**Records for this exercise**
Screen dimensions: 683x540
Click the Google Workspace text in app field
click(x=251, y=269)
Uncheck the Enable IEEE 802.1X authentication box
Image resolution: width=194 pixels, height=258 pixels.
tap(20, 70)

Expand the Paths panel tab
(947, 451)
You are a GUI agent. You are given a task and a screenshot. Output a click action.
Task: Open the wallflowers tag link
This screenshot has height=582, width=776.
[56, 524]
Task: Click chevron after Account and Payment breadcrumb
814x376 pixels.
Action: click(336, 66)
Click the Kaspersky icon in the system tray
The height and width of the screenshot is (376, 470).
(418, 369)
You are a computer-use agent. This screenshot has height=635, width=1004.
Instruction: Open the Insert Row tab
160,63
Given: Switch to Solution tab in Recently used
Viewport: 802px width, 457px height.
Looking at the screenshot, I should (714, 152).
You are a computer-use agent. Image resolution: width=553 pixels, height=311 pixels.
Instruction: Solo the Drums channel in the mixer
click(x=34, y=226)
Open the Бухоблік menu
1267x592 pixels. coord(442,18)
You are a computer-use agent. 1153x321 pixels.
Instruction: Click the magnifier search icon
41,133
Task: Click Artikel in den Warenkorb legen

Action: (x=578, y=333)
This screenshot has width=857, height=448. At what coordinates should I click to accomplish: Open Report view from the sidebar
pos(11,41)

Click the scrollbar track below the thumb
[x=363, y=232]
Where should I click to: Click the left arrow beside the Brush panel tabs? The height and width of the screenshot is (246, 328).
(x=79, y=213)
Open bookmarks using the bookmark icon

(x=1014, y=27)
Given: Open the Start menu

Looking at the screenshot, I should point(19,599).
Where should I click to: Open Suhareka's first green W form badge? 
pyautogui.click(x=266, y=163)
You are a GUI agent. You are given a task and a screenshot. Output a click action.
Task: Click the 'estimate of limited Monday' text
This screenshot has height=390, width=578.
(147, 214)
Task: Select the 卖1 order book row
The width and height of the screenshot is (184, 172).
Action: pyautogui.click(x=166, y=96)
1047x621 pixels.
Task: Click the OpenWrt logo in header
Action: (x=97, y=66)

**What you are asked to do**
None of the lines before the one containing "814x376 pixels." belong in the answer; reproduce that line and all later lines of the records exactly.

**Answer to the exercise**
814x376 pixels.
Action: click(336, 66)
Click the Kaspersky icon in the system tray
The height and width of the screenshot is (376, 470).
(418, 369)
You are a computer-use agent. This screenshot has height=635, width=1004.
Instruction: Open the Insert Row tab
160,63
Given: Switch to Solution tab in Recently used
Viewport: 802px width, 457px height.
Looking at the screenshot, I should (714, 152).
You are a computer-use agent. Image resolution: width=553 pixels, height=311 pixels.
Instruction: Solo the Drums channel in the mixer
click(x=34, y=226)
Open the Бухоблік menu
1267x592 pixels. coord(442,18)
You are a computer-use agent. 1153x321 pixels.
Instruction: Click the magnifier search icon
41,133
Task: Click Artikel in den Warenkorb legen

Action: (x=578, y=333)
This screenshot has width=857, height=448. At what coordinates should I click to accomplish: Open Report view from the sidebar
pos(11,41)

Click the scrollbar track below the thumb
[x=363, y=232]
Where should I click to: Click the left arrow beside the Brush panel tabs? The height and width of the screenshot is (246, 328).
(x=79, y=213)
Open bookmarks using the bookmark icon

(x=1014, y=27)
Given: Open the Start menu

Looking at the screenshot, I should point(19,599).
Where should I click to: Open Suhareka's first green W form badge? 
pyautogui.click(x=266, y=163)
You are a GUI agent. You are given a task and a screenshot. Output a click action.
Task: Click the 'estimate of limited Monday' text
This screenshot has height=390, width=578.
(147, 214)
Task: Select the 卖1 order book row
The width and height of the screenshot is (184, 172).
Action: pyautogui.click(x=166, y=96)
1047x621 pixels.
Task: Click the OpenWrt logo in header
Action: (x=97, y=66)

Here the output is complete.